• WORK TASK: Give back, unchanged, each line from the one containing "[Ceferin rules out" through the last line of the entries below.

• RECORDS TO PROCESS:

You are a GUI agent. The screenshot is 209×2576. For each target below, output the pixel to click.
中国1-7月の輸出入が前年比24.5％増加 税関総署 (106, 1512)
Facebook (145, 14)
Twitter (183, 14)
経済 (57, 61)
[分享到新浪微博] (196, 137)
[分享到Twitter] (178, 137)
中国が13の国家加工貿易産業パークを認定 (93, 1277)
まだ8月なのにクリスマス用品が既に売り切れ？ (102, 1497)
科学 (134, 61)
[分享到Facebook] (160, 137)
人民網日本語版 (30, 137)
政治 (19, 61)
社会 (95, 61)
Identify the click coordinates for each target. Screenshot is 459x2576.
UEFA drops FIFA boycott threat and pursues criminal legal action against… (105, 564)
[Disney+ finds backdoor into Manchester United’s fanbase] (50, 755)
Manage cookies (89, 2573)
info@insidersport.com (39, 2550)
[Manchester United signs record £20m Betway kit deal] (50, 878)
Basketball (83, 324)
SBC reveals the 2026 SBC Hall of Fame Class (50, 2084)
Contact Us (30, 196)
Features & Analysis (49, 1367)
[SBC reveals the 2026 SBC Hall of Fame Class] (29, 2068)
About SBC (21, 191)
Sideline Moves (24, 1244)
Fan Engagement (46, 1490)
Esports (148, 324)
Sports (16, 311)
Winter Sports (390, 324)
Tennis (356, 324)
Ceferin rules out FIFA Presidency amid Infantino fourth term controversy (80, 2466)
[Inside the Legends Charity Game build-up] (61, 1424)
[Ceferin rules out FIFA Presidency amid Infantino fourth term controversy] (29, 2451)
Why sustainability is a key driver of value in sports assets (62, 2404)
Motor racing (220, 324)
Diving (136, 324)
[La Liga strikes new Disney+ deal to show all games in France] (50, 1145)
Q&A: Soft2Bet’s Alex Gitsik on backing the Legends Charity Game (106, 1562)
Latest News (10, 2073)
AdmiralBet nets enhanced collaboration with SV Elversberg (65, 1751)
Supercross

• TASK SOLUTION:
[Ceferin rules out FIFA Presidency amid Infantino fourth term controversy] (29, 2451)
Why sustainability is a key driver of value in sports assets (62, 2404)
Motor racing (220, 324)
Diving (136, 324)
[La Liga strikes new Disney+ deal to show all games in France] (50, 1145)
Q&A: Soft2Bet’s Alex Gitsik on backing the Legends Charity Game (106, 1562)
Latest News (10, 2073)
AdmiralBet nets enhanced collaboration with SV Elversberg (65, 1751)
Supercross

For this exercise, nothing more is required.